**** PASSAGE PROVIDED ****
Not all supermassive black holes are hungry
There are around 1 million quasars scattered around the sky over Earth, but these supermassive black hole-powered events were even more abundant around 3 billion years after the Big Bang.
Supermassive black holes with masses equivalent to millions or even billions of suns are thought to sit at the heart of all large galaxies, but not all galaxies host a quasar. That is because not all supermassive black holes are surrounded by a larder of gas, dust and even stars to feed upon.
For instance, Sagittarius A* (Sgr A*) sits at the heart of our galaxy, the Milky Way. Even when seen at a distance, Sgr A* wouldn't be a quasar, because it's surrounded by so little matter that if it were a human, it would be on a diet equivalent to one grain of rice every million years!
When supermassive black holes are surrounded by a flattened cloud of gas and dust called an accretion disk, their immense gravity generates tremendous tidal forces in this material. This heats it and causes it to glow brightly.
Additionally, material that isn't fed to the black hole is channeled to the poles of this cosmic titan by powerful magnetic fields that also accelerate these particles to near the speed of light.
**** RECORDS SHOWN ****
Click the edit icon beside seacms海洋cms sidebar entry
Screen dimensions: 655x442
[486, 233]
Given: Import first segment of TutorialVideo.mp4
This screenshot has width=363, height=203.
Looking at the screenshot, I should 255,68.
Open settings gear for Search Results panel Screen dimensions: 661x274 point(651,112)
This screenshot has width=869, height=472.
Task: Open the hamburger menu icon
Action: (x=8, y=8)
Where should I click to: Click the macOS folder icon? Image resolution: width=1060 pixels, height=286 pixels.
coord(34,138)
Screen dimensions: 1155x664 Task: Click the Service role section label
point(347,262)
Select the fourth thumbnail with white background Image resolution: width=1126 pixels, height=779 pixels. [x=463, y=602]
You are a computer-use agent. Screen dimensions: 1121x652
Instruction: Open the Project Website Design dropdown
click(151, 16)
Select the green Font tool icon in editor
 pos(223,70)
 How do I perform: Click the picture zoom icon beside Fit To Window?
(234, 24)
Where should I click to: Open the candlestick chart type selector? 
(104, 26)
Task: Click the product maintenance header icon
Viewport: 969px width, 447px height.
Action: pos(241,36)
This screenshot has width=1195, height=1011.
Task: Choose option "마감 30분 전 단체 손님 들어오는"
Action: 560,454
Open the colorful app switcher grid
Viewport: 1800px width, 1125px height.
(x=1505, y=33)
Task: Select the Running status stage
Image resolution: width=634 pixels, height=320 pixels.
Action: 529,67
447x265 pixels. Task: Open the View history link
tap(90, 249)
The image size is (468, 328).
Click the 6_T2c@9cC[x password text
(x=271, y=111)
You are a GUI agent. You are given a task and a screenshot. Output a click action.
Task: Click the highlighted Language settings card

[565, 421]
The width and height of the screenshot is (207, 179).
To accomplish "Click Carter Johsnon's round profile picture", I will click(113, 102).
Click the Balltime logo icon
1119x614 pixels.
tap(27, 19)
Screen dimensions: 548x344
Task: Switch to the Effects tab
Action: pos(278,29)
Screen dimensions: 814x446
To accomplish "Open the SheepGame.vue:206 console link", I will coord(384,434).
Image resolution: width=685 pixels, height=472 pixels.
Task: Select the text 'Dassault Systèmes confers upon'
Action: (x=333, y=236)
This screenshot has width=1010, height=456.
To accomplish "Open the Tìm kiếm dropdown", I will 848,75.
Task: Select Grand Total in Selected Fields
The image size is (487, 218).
****
WORK TO DO: From the passage on supermassive black holes, return word for word the part that starts with the words containing "Additionally, material that" and ends with "speed of light.".

FINAL RESULT:
Additionally, material that isn't fed to the black hole is channeled to the poles of this cosmic titan by powerful magnetic fields that also accelerate these particles to near the speed of light.